◆ Assignment
The answer should consist of each line from the data below that includes "agent".

-- -- --

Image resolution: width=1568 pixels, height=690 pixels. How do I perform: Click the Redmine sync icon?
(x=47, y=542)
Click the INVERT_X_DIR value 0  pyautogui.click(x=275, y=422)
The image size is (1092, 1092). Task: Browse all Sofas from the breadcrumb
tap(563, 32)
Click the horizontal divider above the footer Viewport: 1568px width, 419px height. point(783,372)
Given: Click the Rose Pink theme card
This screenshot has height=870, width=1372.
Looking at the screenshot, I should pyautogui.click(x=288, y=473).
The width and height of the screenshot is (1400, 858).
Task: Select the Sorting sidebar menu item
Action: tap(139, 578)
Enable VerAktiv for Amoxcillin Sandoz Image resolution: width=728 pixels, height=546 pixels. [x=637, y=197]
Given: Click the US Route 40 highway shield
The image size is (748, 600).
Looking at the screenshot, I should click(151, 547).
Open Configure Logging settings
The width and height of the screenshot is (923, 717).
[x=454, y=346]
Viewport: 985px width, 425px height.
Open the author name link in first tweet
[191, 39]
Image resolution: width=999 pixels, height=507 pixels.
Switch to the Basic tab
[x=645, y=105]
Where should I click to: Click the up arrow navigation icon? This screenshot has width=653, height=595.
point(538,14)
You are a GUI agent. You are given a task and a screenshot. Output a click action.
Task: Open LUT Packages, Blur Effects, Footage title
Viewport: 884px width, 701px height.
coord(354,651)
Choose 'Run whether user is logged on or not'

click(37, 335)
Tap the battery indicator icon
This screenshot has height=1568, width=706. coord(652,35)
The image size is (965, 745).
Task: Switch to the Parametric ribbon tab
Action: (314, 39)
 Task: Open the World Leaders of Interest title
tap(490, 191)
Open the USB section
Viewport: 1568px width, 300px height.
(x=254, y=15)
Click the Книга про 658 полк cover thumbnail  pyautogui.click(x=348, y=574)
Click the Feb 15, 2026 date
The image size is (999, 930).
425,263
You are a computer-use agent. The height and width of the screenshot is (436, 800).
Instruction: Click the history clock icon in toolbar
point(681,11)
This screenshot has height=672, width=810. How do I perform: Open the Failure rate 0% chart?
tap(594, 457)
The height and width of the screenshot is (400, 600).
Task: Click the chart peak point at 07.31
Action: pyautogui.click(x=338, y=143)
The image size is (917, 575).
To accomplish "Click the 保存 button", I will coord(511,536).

-- -- --

◆ Response below
You are a GUI agent. You are given a task and a screenshot. Output a click action.
You are a computer-use agent. The height and width of the screenshot is (436, 800).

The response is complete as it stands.